The truth is we’re guaranteed to fall again…and again. Like crashing waves, challenges will crest and crumble whether we’re talking about our headstands or our lives. Personally I’ve fallen many times, certainly out of my headstand, but ultimately into a new headspace.

Inversions in Yoga

To me, inversions are a fantastic living laboratory where we can embrace and move beyond things like fear, expectation, and impatience. All at once upside down needs to become right side up, and we have to surrender our tight grip on what we think we can control. We feel tangible postural balance merge with something deeper.
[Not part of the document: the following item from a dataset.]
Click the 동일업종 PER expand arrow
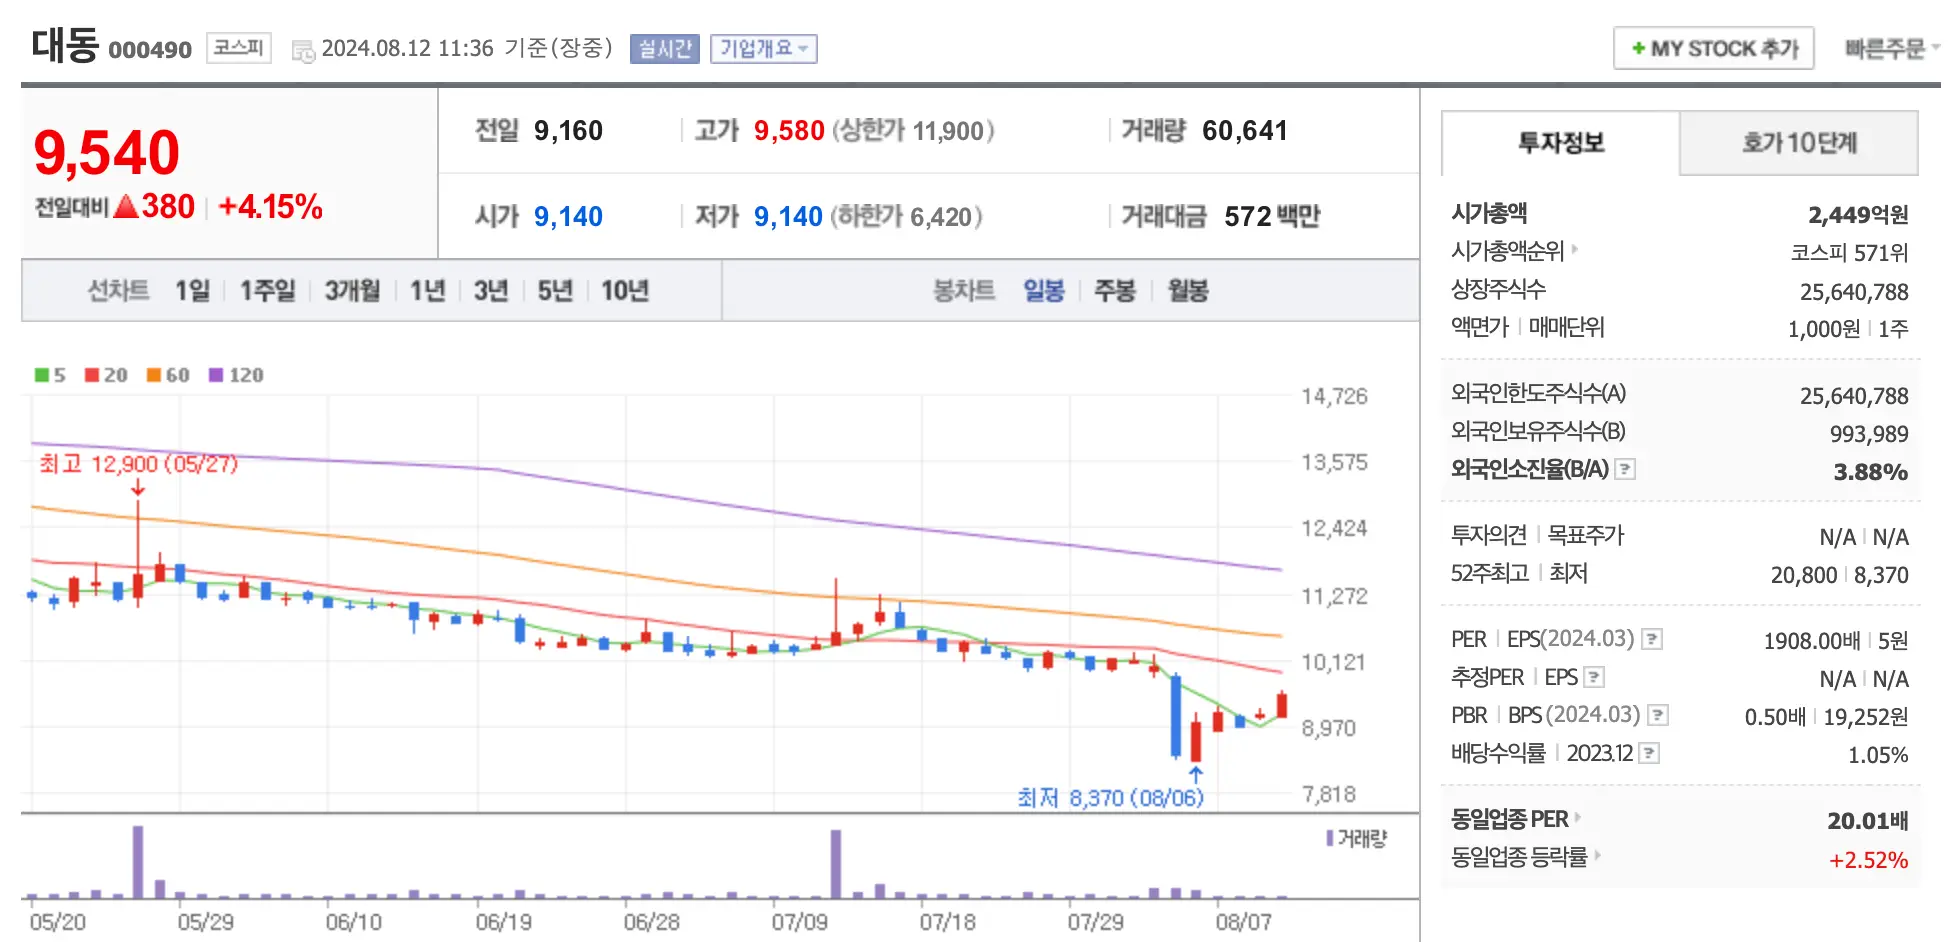click(1580, 818)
Inversions are an amazing reminder that how we do one thing is how we do everything. They reveal to us that often things are not going to go as we’d planned, but they just might turn out even better that way.

Making the Leap

Starting a new job or relationship is like the leap of faith it takes to turn upside down in a handstand. Though initially our jump may resemble a first handstand in an unfortunate bra, revealing things we had not hoped for…we learn as we go. Frankly, sometimes the catalysts for our evolution are pretty tits-out, upside down. But, if we move through our raw initiation and prove to ourselves a little at a time that we can do it, before you know it, whatever we were attempting becomes an important part of our personal fabric.

When we try too desperately to control the things we can’t, we become tightly wound in lopsided ways that stunt our growth and leave us miserable.

If we litter our inversions or our lives with expectation, we pin ourselves underneath frustration and impatience, which, in turn, erode the courage and humility it takes to try again.

Outcomes Are Not Guaranteed

The bottom line is we can’t control a guaranteed outcome. Even Kino MacGregor and Doug Swenson have days when they can’t balance in their handstand (albeit annoyingly infrequently). And for all of us, life can feel out of control and out of balance sometimes when it comes to work, deadlines, responsibilities, Trader Joe’s Dark Chocolate Covered Almonds, time wasted down the rabbit hole of Facebook…you name it.

The Yoga Sutras

In Patanjali’s Yoga Sutras, abhyasa (perseverant practice) and vairagya (surrendering without expectation of a particular outcome) demand that we resist the trappings of instant gratification our modern society seems to promote. And Pattabhi Jois, the father of Ashtanga yoga, stated,

Do your practice and all is coming.

He didn’t say, “Do your practice and kurmasana (flipping your feet behind your head) is coming instantly.” Nor did he promise results like millions of dollars and six-pack abs. We have to allow incremental progress to eclipse our need to accomplish the finished product. As Ralph Waldo Emerson so famously put it,

Life is a journey not a destination.

What We Can Control

There is one thing we can control, however, and that’s the accountability and integrity with which we show up — on our mat, at our job, for ourselves and for one another. Abhyasa and vairagya ask us to see balance and progress not as a single handstand, but as a part of a larger personal pilgrimage (sadhana). When we look at things through a wider lens, we can see every wobble, challenge and fall as an opportunity to learn and grow. Each time we glean a little bit more wisdom to bring to our next inversion or adventure. And as we do, we start to see that we’re never more alive than when things get turned upside down.